» Data excerpts:
BEGIN

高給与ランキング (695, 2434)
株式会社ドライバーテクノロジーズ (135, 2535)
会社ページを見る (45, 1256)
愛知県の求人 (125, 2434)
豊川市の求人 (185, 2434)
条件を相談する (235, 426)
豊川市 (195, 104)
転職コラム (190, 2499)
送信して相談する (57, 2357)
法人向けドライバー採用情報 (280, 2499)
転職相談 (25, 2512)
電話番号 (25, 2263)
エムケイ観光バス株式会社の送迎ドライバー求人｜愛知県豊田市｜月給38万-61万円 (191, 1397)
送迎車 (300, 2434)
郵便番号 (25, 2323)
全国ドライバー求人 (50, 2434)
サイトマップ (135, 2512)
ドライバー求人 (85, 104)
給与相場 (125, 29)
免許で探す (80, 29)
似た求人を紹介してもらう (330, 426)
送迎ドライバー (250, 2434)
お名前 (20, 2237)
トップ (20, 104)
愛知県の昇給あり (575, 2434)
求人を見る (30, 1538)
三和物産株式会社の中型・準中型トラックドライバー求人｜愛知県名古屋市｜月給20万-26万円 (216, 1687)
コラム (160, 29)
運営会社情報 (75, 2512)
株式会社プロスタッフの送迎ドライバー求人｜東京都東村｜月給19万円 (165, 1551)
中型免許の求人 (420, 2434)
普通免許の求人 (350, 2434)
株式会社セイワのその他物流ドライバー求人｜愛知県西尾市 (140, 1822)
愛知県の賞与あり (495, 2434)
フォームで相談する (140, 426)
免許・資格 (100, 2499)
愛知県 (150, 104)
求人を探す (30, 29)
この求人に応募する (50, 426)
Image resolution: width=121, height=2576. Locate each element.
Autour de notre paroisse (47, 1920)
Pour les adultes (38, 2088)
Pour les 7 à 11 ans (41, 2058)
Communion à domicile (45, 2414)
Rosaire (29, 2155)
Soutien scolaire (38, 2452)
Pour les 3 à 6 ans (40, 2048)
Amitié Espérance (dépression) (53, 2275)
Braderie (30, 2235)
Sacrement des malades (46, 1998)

END

» Action item: Which lines above contain the word "Pour"? Show each of them.

» Expected answer:
Pour les adultes (38, 2088)
Pour les 7 à 11 ans (41, 2058)
Pour les 3 à 6 ans (40, 2048)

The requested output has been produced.